> **Assignment**
Exclude all pictures, and reproduce exactly the lines from the one containing "The width and" through the end of the records, with nothing else added.

(Items from a dataset)
────────
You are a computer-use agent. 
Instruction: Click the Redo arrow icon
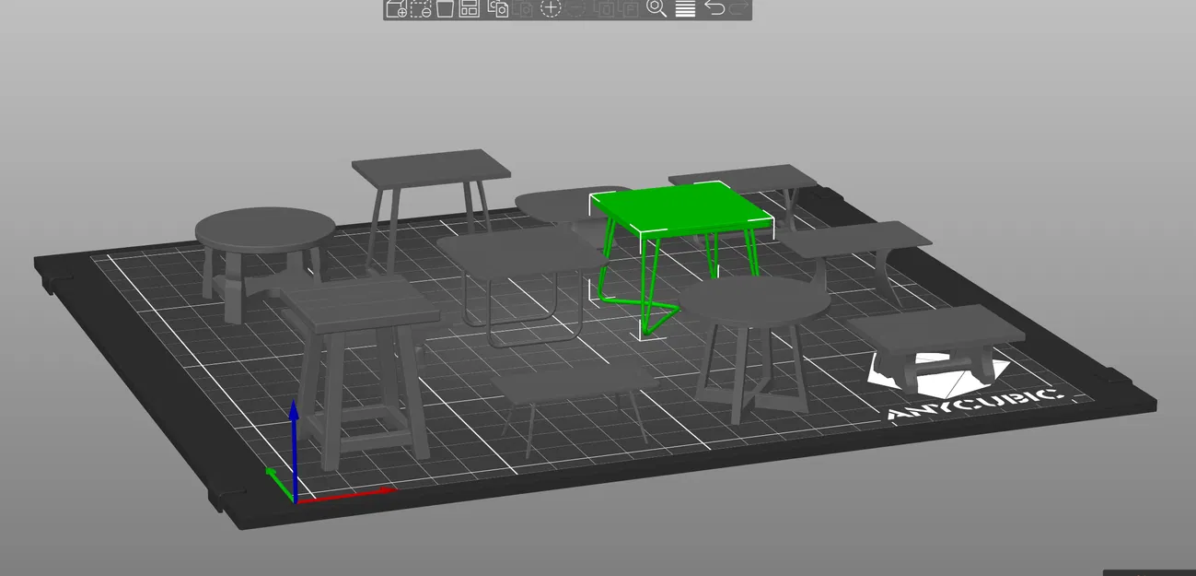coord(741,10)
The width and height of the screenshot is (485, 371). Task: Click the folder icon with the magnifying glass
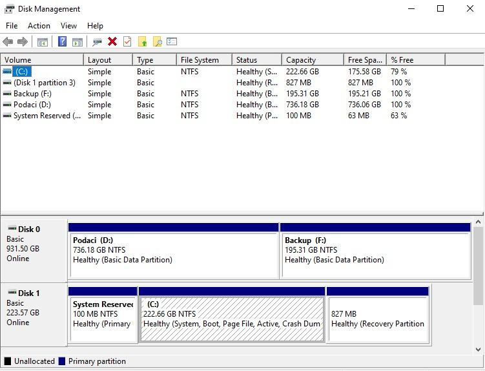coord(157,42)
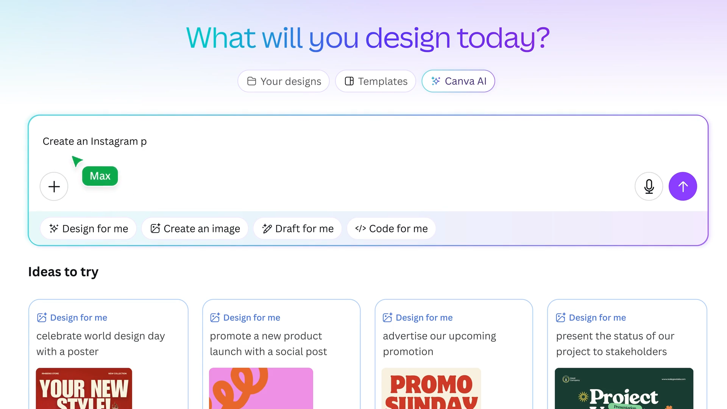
────────
> **Result of the exercise**
The width and height of the screenshot is (485, 371). Task: Click the folder icon with the magnifying glass
coord(157,42)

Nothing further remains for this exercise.